Wining and dining post-Turkey Day

This weekend, over 160 wineries and tasting rooms in the Willamette Valley will be open and hosting special tastings. Put on by the Willamette Valley Wineries Association, this year’s Wine Country Thanksgiving will provide an opportunity to get the relatives out of the house and tempt mom into stocking the family’s cellar with lots of delicious local wines.

This weekend, over 160 wineries and tasting rooms in the Willamette Valley will be open and hosting special tastings. Put on by the Willamette Valley Wineries Association, this year’s Wine Country Thanksgiving will provide an opportunity to get the relatives out of the house and tempt mom into stocking the family’s cellar with lots of delicious local wines.

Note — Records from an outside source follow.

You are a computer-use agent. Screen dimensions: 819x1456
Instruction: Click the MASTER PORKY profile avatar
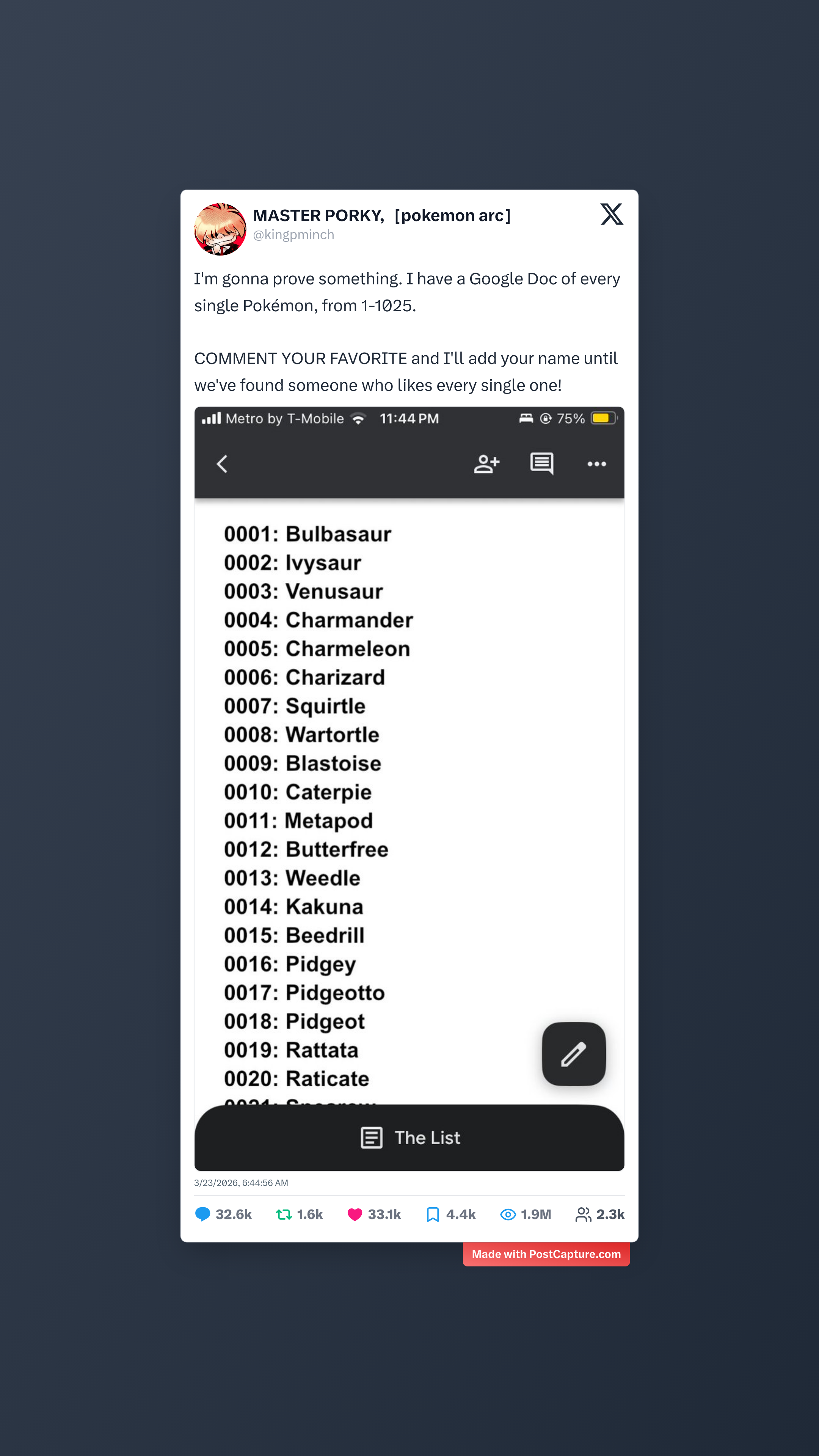tap(220, 229)
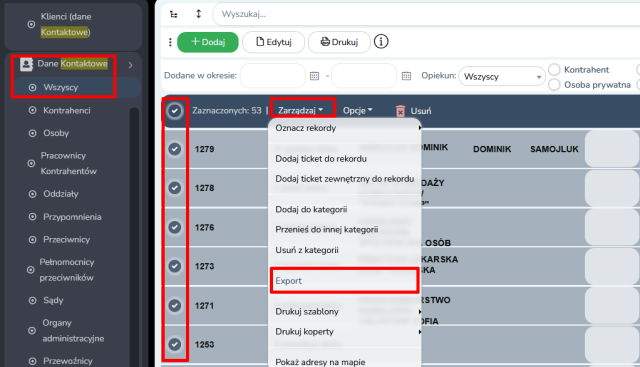640x367 pixels.
Task: Open the Opcje dropdown menu
Action: click(x=358, y=111)
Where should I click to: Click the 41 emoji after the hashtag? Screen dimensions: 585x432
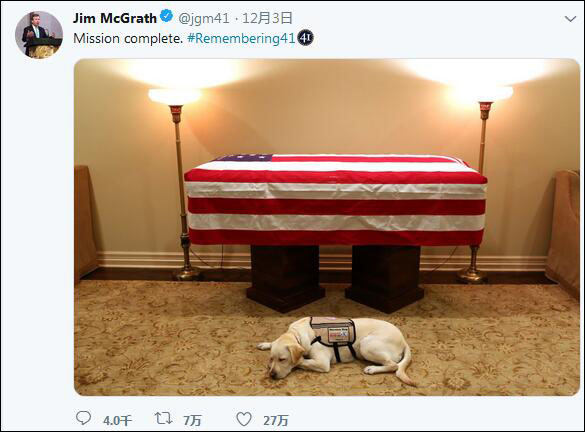click(305, 38)

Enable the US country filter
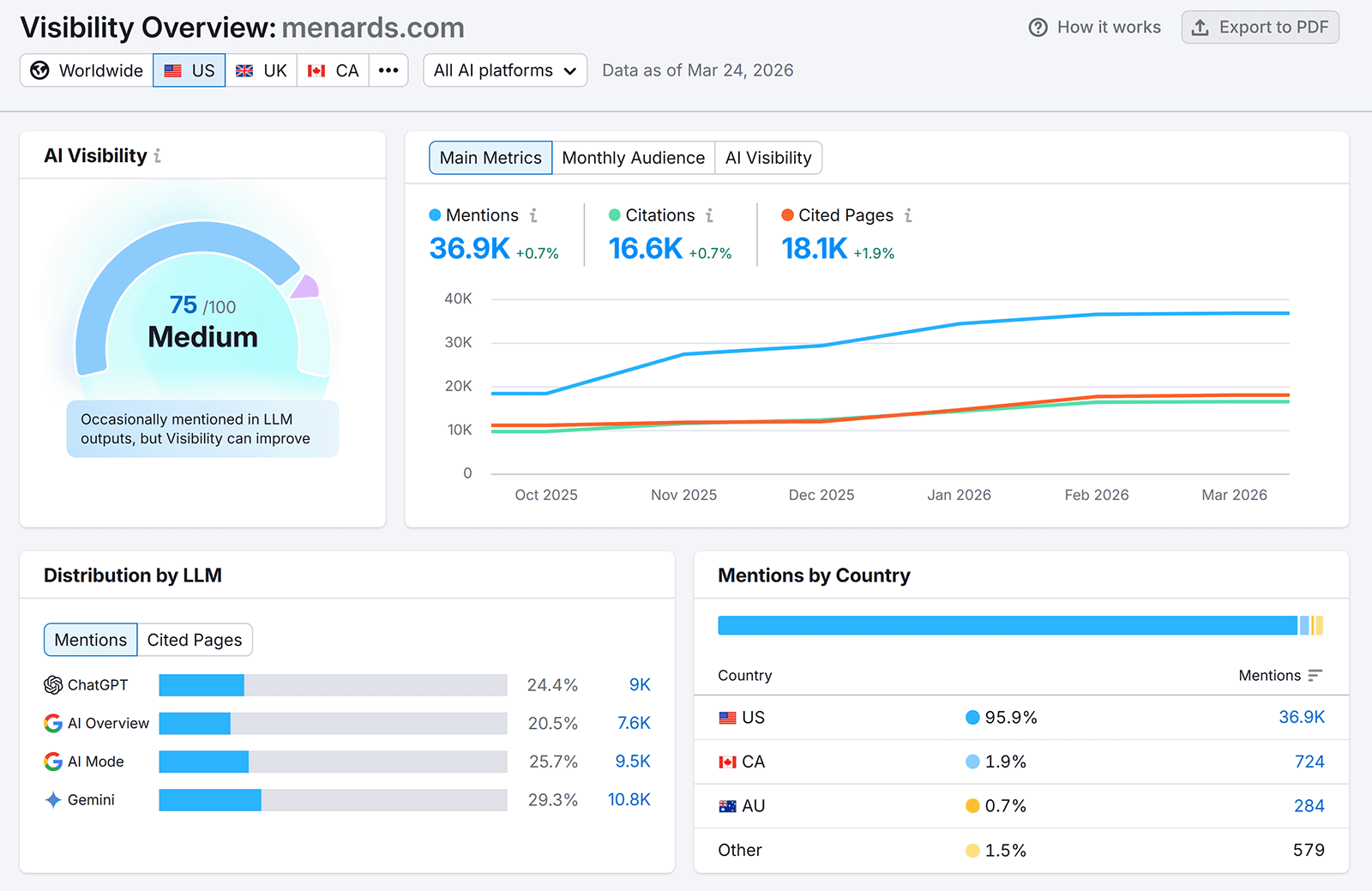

Some of the proceeds from this event will go to the Yamhill Community Action Partnership, which aids low-income and special-needs families with emergency food assistance, youth outreach and other valuable social services.

Wineries from Portland to Eugene will be participating in this three-day celebration of the valley’s renowned grapes. Most of the wineries are small, family-owned operations that run all their business locally. Winemakers are likely to be found at the vineyards and tasting rooms showing off their best bottles and holiday specials over the weekend.

Argyle Winery, established in 1987 and named Oregon’s premier winery by Wine Spectator in 2000, will provide wine, cheese, local art and live music at their Dundee tasting room on Friday and Saturday. Rio Con Brio, a Portland-based duo featuring a mandolin and a guitar, will supply their charming acoustic music drawn from Latin and bossa nova influences.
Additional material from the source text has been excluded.